TASK OBJECTIVE:
Set down, exactly as they appear, the line containing "Viewport: 588px width, 392px height." and all subsequent lines through the end of the material below.

DATA TO PROCESS:

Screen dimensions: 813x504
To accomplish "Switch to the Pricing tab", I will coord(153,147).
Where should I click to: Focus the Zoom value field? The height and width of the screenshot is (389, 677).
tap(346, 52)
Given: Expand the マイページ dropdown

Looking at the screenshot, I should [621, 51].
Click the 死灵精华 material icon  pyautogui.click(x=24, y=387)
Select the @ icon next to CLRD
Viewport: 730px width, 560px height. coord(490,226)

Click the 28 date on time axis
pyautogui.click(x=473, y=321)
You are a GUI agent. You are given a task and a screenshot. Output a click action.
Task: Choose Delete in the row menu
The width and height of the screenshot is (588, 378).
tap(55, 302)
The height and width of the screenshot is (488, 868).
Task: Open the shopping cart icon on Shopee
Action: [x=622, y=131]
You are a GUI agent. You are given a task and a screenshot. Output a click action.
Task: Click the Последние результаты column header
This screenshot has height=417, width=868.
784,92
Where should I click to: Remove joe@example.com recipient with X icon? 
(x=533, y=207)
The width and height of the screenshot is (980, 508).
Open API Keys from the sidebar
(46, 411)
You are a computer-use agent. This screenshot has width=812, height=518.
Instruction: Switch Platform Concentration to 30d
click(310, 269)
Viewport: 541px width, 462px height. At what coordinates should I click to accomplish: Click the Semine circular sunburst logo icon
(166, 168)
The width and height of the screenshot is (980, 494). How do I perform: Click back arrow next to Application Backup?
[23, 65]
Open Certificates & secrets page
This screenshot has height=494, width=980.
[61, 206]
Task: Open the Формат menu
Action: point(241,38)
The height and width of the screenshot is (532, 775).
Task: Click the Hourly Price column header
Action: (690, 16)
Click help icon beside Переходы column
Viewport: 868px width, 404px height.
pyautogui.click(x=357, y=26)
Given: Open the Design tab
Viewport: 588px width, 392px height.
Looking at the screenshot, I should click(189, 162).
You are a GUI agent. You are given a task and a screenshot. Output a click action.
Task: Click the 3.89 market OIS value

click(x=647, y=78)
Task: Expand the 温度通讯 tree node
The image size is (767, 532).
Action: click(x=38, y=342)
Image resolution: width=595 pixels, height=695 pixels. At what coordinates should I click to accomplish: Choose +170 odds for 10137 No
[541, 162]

YOUR SOLUTION:
Viewport: 588px width, 392px height.
Looking at the screenshot, I should click(189, 162).
You are a GUI agent. You are given a task and a screenshot. Output a click action.
Task: Click the 3.89 market OIS value

click(x=647, y=78)
Task: Expand the 温度通讯 tree node
The image size is (767, 532).
Action: click(x=38, y=342)
Image resolution: width=595 pixels, height=695 pixels. At what coordinates should I click to accomplish: Choose +170 odds for 10137 No
[541, 162]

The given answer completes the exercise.